- Years active: 2004 - 2019
- Known for: Formula One race engineer

= Antonio Spagnolo =

Italian motorsport engineer

Antonio Spagnolo is an Italian Formula One and motorsport engineer. He has previously served in senior engineering roles for Scuderia Ferrari and Williams Racing.

==Career==
Spagnolo studied mechanical engineering in Italy, completing a master’s degree at the Università degli Studi di Trieste between 1997 and 2002, followed by a postgraduate master’s degree in vehicle engineering at the Università degli Studi di Modena e Reggio Emilia in 2002–2003.

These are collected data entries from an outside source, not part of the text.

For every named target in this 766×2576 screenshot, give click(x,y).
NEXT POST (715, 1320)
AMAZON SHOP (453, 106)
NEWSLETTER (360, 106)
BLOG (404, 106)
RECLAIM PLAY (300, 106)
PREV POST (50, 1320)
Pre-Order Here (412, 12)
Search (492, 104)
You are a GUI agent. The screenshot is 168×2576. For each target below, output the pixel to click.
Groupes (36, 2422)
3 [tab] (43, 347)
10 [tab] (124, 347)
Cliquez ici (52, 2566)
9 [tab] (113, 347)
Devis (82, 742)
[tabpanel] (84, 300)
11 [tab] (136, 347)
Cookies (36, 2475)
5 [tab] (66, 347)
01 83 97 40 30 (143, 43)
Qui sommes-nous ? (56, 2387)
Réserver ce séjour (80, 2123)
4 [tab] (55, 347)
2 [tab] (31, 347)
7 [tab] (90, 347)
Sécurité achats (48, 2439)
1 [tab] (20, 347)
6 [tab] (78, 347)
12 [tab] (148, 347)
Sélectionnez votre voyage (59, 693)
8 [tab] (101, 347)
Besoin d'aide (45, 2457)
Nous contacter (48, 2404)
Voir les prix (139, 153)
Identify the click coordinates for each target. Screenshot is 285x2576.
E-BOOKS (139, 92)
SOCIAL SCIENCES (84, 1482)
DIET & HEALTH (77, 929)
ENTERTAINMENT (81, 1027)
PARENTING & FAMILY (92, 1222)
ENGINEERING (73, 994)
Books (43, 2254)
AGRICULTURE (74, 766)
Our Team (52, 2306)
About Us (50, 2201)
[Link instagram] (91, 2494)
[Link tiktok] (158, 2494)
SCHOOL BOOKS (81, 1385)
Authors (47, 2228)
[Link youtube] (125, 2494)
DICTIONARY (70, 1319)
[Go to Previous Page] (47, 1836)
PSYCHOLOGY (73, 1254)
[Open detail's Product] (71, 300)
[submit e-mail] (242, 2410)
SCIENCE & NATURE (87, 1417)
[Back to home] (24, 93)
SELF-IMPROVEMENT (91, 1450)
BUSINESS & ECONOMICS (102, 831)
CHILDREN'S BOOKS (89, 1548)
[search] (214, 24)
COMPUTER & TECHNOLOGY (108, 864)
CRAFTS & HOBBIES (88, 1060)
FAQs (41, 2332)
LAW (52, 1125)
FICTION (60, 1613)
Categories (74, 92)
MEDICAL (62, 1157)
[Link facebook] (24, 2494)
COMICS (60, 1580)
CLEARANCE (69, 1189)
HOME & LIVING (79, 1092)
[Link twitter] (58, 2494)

He began his professional motorsport career in 2004 with Minardi as a CAE and performance engineer. In 2005, Spagnolo joined Scuderia Ferrari’s Formula One programme, initially working with the test team as a performance engineer. In 2009, he was assigned as performance engineer to Kimi Räikkönen, and in 2010 took on the same role for Fernando Alonso, a position he held through the end of the 2013 season. In 2014, Spagnolo became Räikkönen’s race engineer following the Finn’s return to Ferrari, but the partnership ended after one season amid communication difficulties. From 2015 to 2016, he was appointed Head of the Tyre Performance Group, leading Ferrari’s tyre analysis and competitor benchmarking during a period of significant regulatory and compound changes.

In 2016, Spagnolo joined Williams Racing as Tyre Group and Competitor Analysis Performance Leader, where he worked on tyre modelling and race simulation, at both the factory and trackside level. He left the team in 2019 and has since taken up a range of engineering consultancy roles including at the Formula One Group.